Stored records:
▼
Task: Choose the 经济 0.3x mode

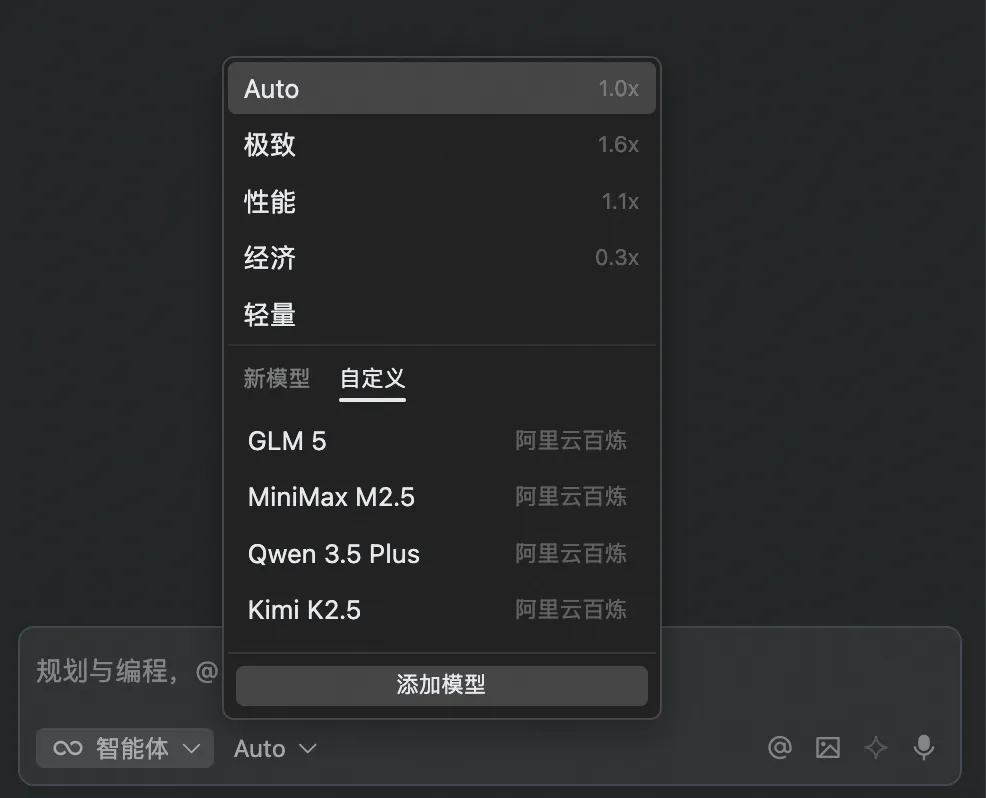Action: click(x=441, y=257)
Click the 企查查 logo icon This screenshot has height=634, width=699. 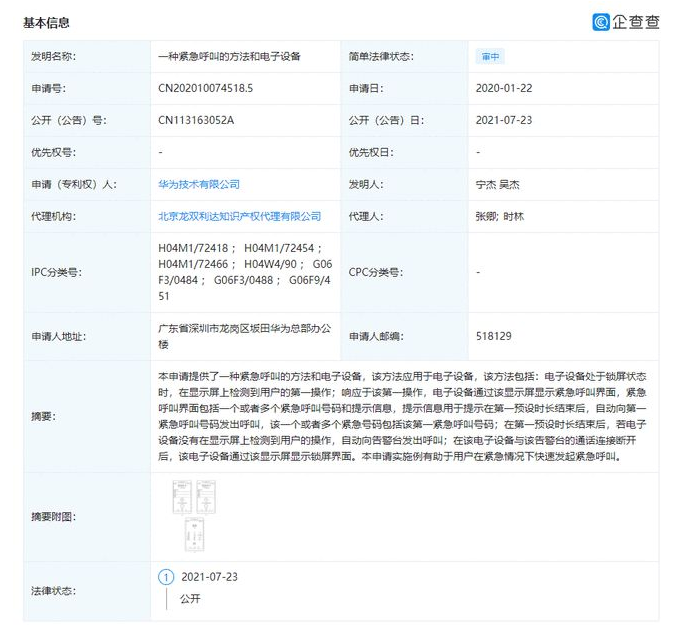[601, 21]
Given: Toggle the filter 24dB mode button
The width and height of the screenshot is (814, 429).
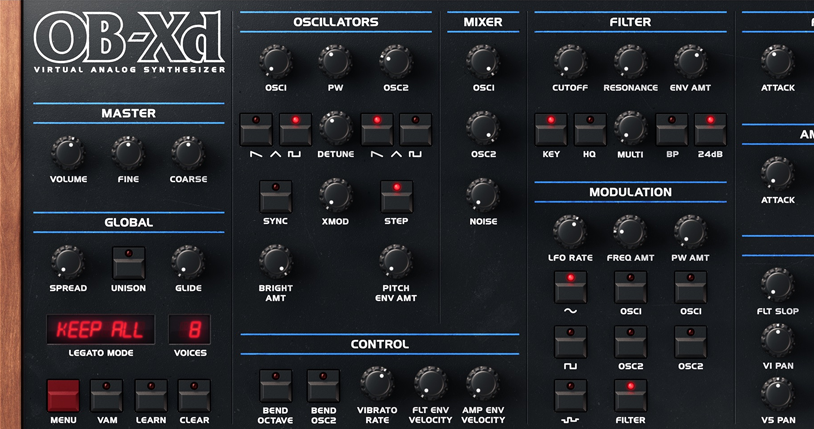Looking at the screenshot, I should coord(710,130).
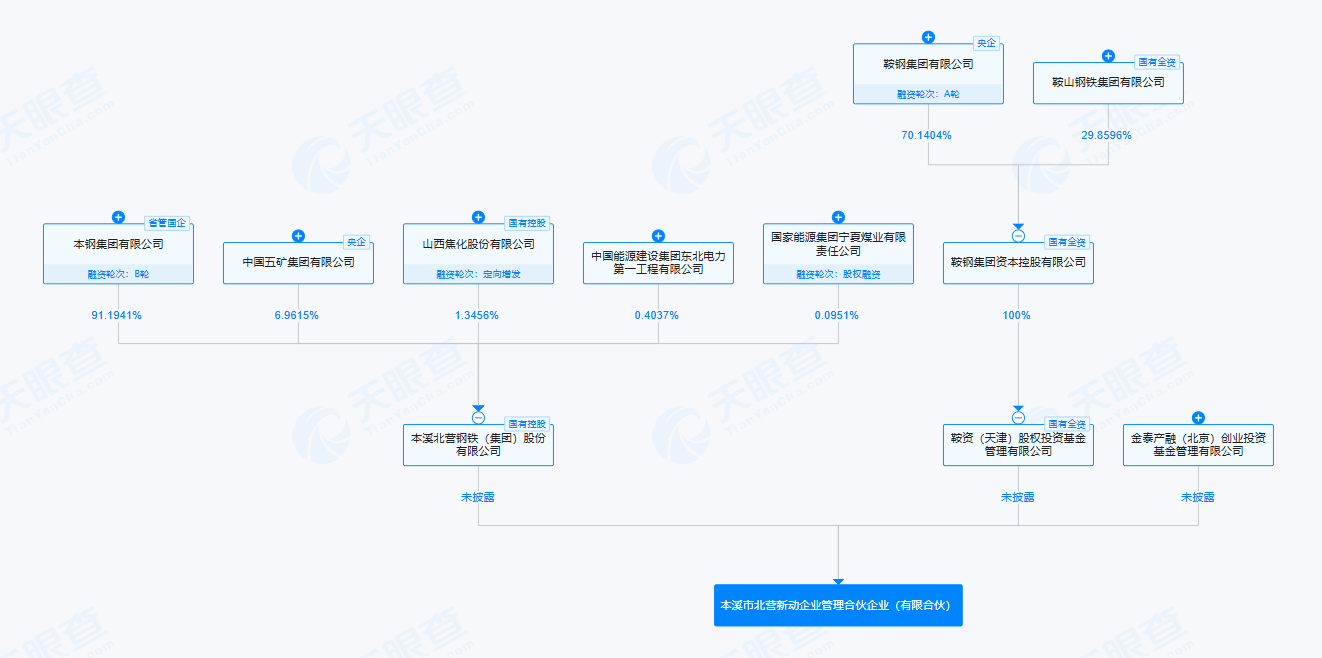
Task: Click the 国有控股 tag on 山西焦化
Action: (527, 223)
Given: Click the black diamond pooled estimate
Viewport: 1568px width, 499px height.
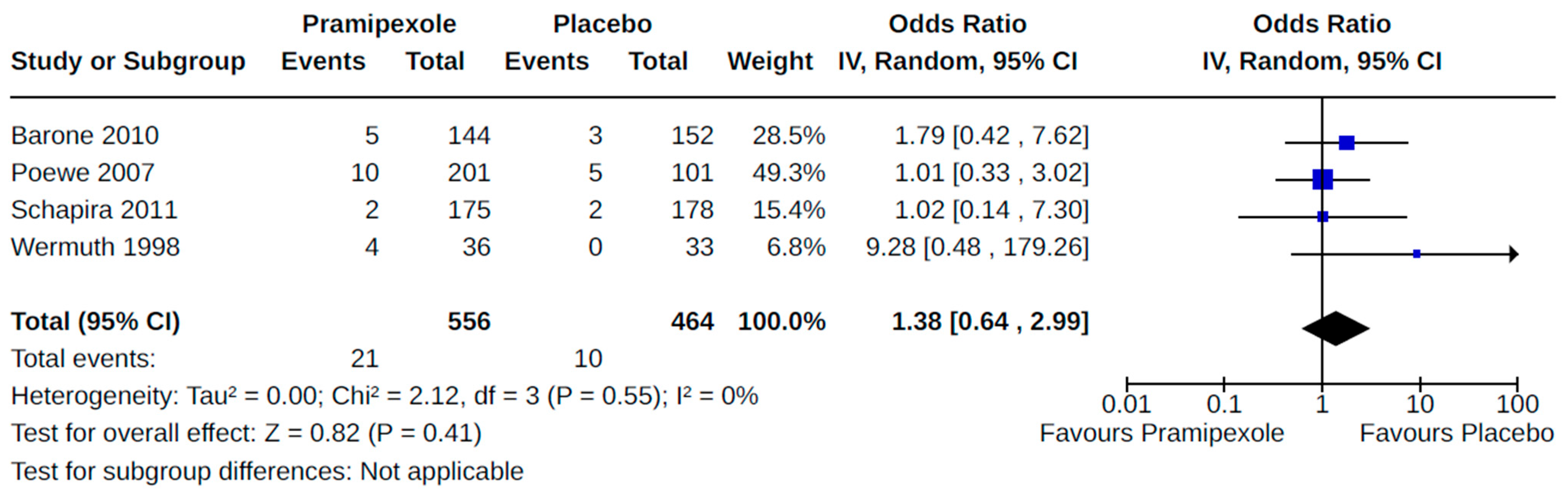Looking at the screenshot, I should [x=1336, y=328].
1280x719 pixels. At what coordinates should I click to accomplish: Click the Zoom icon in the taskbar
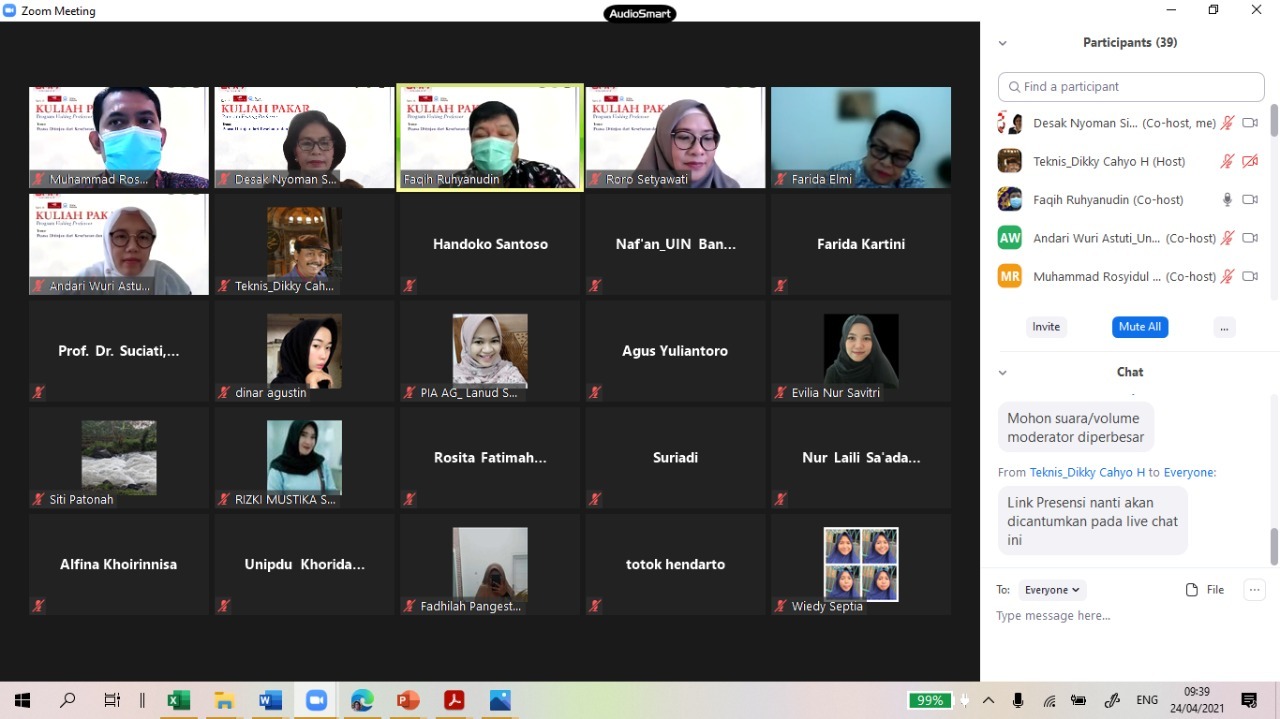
▲
=== WHAT YOU ARE ASKED TO DO ===
Give only the count of lines in the data that include the string "Given".

=== RESULT FOR THIS TASK ===
2